***** Materials provided
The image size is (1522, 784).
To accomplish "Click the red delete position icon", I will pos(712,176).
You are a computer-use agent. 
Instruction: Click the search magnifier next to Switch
**********
***** Materials provided
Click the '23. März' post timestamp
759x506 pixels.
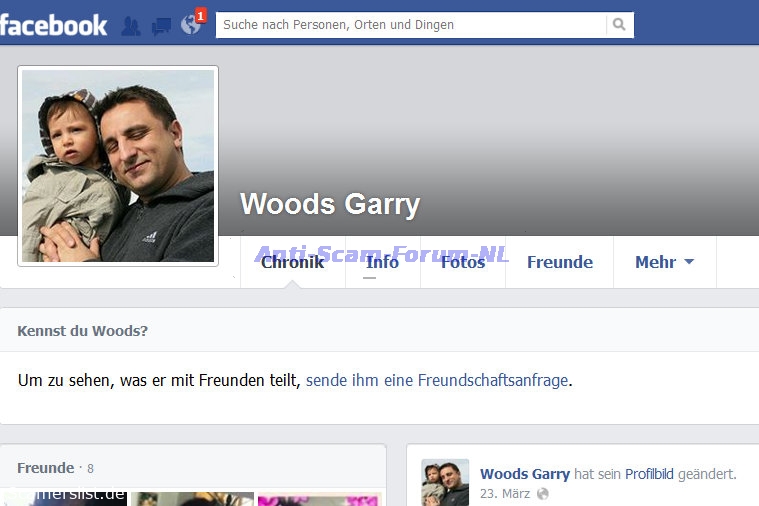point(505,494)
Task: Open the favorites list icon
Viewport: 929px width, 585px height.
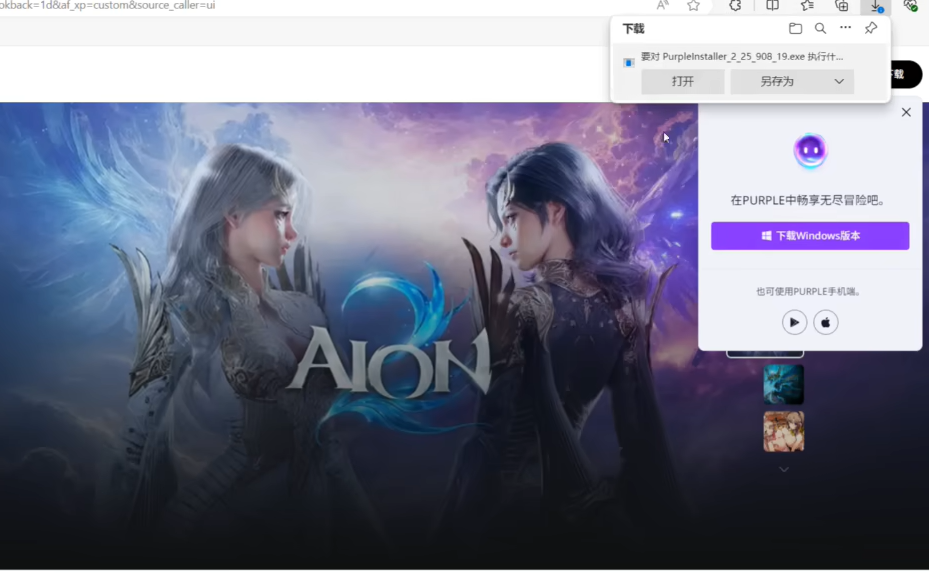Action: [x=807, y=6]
**********
* Action item
Transcribe, exactly and without additions, the lines of the records above, beginning with the line that contains "The image size is (1522, 784)." and ending with the line that contains "Instruction: Click the", both included.

* Solution for this exercise
The image size is (1522, 784).
To accomplish "Click the red delete position icon", I will pos(712,176).
You are a computer-use agent. 
Instruction: Click the search magnifier next to Switch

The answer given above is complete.